Research in Science Education最新文献

The importance of enhancing entrepreneurial STEM education has become accentuated to foster sustainable, collegial, and innovative STEM practices. The study aimed to enhance high-school students’ entrepreneurial skills, namely resourcefulness and problem-solving skills, and investigate their experiences and feelings of entrepreneurial STEM education. Three entrepreneurial STEM activities were implemented with 30 students in a private high school in Turkey. The qualitative data were collected through pre- and post-interviews and group reflective journals and analysed with content analysis.
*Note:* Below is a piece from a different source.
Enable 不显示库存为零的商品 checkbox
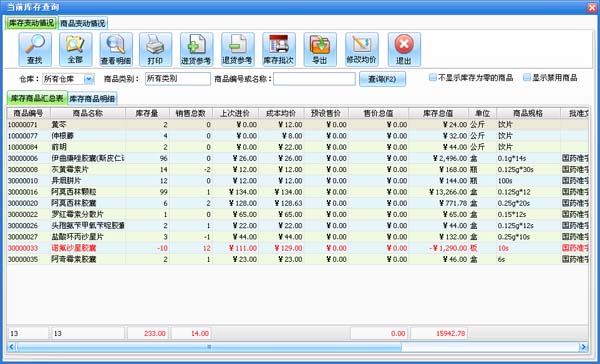This screenshot has height=364, width=600. (x=433, y=78)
The quantitative data were collected through the Self-Control Schedule (SCS) and the Problem-Solving Scale (PS) and analysed through SPSS. The quantitative data indicated that the participants’ average SCS results increased from 117.63 to 122.40 (no significant difference) and their average PS results increased from 130.00 to 135.55 (no significant difference) following an intervention. This may be because of participants’ prior experiences or the number of participants attending the study. However, there were significant changes in the subscales of SCS and PS, showing that participants’ approach-avoidance style (PS subscale) as well as planning of behaviour and control of emotions (SCS subscales) can be enhanced by implementing entrepreneurial STEM activities. The qualitative data showed that participants started to face their problems more and try to find them different solutions rather than avoiding them. The qualitative data also pointed to the changes in participants’ capability of making connections between the subject disciplines and everyday life. Moreover, students found entrepreneurial STEM activities entertaining and helpful for improving understanding of chemistry topics. The study contributes to the field by bringing authenticity to STEM education by incorporating social and green entrepreneurship, supporting students’ entrepreneurial skill development, and helping teachers and students make connections between STEM, real-world, and public.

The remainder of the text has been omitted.